Since you are already going to be a strength and conditioning specialist (CSCS) and that is affiliated with the NSCA,I would add to that with the NASM.I have many of their certs and have found their info to be the most cutting edge.I also have certs from the NSCA,ISSA and ACE. Given your college choices for classes,the NASM would be right up your ally.They basically teach from a Physical Therapy method to an asymtomatic population.All the bad rap I hear about them stems from “too much” functional training,no hardcore lifting,etc.When I was in a gym, most clients didnt last long enought to get to any of the low rep,heavy set or Olympic style stuff.Clients would not last long enough to make it to the good stuff.Those on the outside just see us NASM guys doing stuff on stability balls and balance boards,etc and rarely do we get to move any steel and so on.Plus,I wasnt “allowed” to do any fun stuff at the gym like lift sandbags or barrels and the like.So there is plenty of real work in NASM certs AND alot of rehab stuff; important cuz at a gym, you train alot of broken people and not alot of big metal movers(I train those at my house). Besides,if you are reading T-Nation, you are already following all the hardcore and smartcore people like Poliquin,Staley,King,etc so the NASM would ADD to what you are already getting from a therapy-post rehab direction.The ACE is pretty worthless unless you dont know what a dumbbell is and you can get all the good stuff that the ISSA has from Hatfield’s books for much less.The CSCS is the NSCA so you will already be there unless you get their NSCA-CPT until then. If you like doing crazy shit like I do (try to do) then get the Renegade cert from Coach Davies.Fun stuff,but nobody will hire you(“that stuff is a liability-just have em lift those pink plastic dumbbells over there…and make em buy a shirt!”.Good luck to you,firstname.lastname@example.org
They’re all about $$$ period. Yes ACE is at the bottom of the barrel. ISSA, NASM, NSCA don’t differ very much as far as PT certification goes. NSCA’s CSCS you need a degree and ACSM’s PT you need a degree in a related field.
You’ll learn more from books and reading other materials but all of the above PT certifications are equal. You’ll get rabid fans of one or the other that claim one is better than the other and it is junk etc… The only one I would stay away from is ACE. ISSA and NASM you can do from home at your own pace. NSCA must be done in person at a test site I believe it is all multiple choice. Choose which one suits your needs/schedule the best.
The NSCA and ACSM are perhaps the two most recognized certifying bodies in North America, so I would start there.

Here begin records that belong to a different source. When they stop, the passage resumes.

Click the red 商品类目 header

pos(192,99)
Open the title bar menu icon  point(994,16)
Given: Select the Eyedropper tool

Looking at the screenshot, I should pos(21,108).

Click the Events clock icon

Truly, the CSCS is hardly the be-all-end-all, but it will get you a foot in the door depending on where you go knocking.
To be a successful strength coach, though, it’s more important to become certified for credential and insurance reasons and then pursue other areas of professional development like the ART courses or Muscle Activation Techiniques. That will truly offer you an edge. Cost is obviously an issue, but the return on the investment often makes it worth it.

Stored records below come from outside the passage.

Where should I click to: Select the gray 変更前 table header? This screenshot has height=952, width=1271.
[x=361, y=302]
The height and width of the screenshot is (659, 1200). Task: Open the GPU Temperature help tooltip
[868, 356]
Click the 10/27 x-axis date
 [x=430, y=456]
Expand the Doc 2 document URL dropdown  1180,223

I use those two as examples. I’m sure there are others that are fellow forum-ites can suggest.
Just try to concentrate on professional development and not certification, if you get my philisophical difference between the two.
My suggestion to you is to check out the gyms you might be interested in working out of, and determine which certification is preferred by the majority of them. That way the course you choose will give you the most for your money in terms of the employment options it provides you. I don’t think I need to tell you that you really shouldn’t expect too much in terms of an education with regard to what it takes to train people effectively, from any program. Given that, what you are essentially paying for is insurability. In truth, about all any of these programs really provide is that, and (hopefully) enough basic knowledge to keep a new trainer from getting clients hurt, until they gain enough experience in the business to be effective for clients beyond the novice level.
Since you are an exercise science undergrad I would suggest doing the NSCA-CPT exam. You will need to be a part of their organization in the future to receive your CSCS anyways.